Times: Shabbat starts tonight with candle lighting at 8:24pm, Shabbat ends Saturday night at 9:30pm. The weekly Torah portion is Vayigash. Fast of Teves is on Thursday (28/12). Fast begins 4:12am; Fast ends 8:27pm. The newsletter will be taking a summer break so here are upcoming Shabbos times until we return. Shabbat (29/12) starts with candle lighting at 8:27pm; ends Sat. night at 9:32pm. Weekly Torah portion is Vayechi. Shabbat (6/1) starts with candle lighting at 8:28pm; ends Sat. night at 9:32pm. Weekly Torah portion is Shemot. Shabbat (12/1) starts with candle lighting at 8:27pm; ends Sat. night at 9:30pm. Weekly Torah portion is Va’eira.
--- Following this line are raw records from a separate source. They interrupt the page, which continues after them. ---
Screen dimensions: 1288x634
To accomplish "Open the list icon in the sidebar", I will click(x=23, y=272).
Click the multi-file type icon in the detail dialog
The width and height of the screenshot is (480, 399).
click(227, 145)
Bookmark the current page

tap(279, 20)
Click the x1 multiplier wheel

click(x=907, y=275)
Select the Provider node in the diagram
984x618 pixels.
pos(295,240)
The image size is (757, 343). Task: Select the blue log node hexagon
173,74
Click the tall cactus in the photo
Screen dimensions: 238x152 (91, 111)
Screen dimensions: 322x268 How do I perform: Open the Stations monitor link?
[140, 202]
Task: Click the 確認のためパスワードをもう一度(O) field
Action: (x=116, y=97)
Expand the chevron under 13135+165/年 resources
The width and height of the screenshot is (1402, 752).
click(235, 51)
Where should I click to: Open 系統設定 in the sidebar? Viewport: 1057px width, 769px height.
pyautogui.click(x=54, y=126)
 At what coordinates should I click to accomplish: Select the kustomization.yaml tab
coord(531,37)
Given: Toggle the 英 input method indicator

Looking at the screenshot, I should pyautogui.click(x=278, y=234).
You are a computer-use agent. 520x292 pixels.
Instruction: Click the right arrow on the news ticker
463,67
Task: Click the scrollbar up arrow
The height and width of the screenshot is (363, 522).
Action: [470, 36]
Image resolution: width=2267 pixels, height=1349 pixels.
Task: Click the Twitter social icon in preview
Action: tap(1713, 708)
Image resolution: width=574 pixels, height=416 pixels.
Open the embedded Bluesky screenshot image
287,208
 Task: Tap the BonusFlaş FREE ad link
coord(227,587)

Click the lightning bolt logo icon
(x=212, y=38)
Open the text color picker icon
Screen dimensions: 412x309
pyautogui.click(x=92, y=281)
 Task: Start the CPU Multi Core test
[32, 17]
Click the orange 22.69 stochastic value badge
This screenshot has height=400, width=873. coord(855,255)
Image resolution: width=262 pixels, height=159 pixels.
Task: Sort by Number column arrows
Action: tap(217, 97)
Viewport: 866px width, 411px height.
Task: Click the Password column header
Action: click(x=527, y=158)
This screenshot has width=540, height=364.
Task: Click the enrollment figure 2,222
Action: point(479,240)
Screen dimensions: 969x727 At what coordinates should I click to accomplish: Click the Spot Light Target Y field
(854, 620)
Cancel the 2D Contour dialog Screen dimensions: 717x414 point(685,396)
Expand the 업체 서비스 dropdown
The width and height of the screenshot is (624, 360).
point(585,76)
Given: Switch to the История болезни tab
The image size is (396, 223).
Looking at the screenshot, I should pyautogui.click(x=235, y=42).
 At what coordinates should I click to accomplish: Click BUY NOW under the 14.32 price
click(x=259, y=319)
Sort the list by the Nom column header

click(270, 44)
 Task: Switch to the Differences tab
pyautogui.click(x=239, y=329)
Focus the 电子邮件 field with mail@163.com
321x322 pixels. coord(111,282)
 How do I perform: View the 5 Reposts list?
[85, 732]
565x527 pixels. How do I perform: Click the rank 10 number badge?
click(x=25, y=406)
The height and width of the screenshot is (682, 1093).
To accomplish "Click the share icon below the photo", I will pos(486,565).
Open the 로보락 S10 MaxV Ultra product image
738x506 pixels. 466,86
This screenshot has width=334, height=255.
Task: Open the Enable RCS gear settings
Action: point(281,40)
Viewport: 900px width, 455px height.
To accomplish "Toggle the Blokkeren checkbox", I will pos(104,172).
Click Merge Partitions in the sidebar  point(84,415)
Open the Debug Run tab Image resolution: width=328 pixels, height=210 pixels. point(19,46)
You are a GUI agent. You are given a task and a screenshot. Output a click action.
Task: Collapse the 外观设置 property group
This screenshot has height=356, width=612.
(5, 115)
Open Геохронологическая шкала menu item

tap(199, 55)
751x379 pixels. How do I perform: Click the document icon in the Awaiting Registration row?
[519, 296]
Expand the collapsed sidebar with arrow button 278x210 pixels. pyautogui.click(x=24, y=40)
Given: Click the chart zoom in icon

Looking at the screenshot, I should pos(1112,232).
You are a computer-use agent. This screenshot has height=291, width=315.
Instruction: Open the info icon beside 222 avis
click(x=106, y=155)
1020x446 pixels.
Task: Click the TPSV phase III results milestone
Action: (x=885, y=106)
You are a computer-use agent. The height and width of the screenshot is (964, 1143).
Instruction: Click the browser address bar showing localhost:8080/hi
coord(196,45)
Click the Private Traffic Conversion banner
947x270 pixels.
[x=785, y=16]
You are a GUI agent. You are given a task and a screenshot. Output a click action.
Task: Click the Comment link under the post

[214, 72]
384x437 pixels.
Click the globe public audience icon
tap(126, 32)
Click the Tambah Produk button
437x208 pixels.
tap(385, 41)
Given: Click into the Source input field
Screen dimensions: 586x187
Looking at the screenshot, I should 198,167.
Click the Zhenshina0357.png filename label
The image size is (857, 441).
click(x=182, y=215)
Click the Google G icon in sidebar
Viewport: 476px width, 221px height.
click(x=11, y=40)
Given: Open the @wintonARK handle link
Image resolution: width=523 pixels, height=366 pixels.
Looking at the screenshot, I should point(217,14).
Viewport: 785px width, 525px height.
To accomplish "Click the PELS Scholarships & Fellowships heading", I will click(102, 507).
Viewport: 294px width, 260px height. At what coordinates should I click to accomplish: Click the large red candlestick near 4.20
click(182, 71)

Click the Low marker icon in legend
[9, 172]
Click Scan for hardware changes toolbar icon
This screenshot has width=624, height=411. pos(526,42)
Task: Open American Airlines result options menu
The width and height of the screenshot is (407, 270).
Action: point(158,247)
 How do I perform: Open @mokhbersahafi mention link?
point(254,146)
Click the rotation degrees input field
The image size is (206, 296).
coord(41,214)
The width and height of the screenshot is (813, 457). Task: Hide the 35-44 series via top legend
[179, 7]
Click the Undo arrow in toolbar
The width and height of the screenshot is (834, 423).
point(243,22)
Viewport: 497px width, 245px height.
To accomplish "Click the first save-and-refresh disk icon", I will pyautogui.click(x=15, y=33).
Mincha in the CBD: Mincha is on summer break. We will give it a try in early Feb depending on demand.
Study: Wednesday shiur & lunch is taking a recess until 24 Jan.
Kosher Food in the CBD: There is good news on the horizon .. watch this space!
Thought of the Week with thanks to Geoff Bloch. In the recent weekly reading of Vayeshev, Joseph interprets the dreams of Pharoah’s butler and baker and at the beginning of Miketz, Joseph interprets Pharoah’s dreams. In each of the above cases, Joseph takes no personal credit but ascribes all credit to G-d. How much more so should we, with our relatively limited abilities and gifts, always view our achievements and any good fortune, as gifts from Hashem.
But, on the other hand, in this week’s reading of Vayigash, Joseph seizes the initiative and saves his family from famine and thereby facilitated the establishment of the Jewish nation. We learn not to be fatalistic and to just sit back and rely on G-d’s good grace. We, too, should exercise our own initiative in taking responsibility for forging our future.
There is therefore a tension between accepting that our fate is dependent on G-d’s good graces on the one hand and seizing the initiative to forge our own future on the other.
In Jewish life, there is room for both. Each of us has talents and energies which we should apply for our own benefit and for the benefit of the Jewish world at large. We should indeed aspire to be the authors of our own destiny, but always bearing in mind that everything we do should be l’shem shamayim and with hakarat hatov (gratitude) for our good fortune.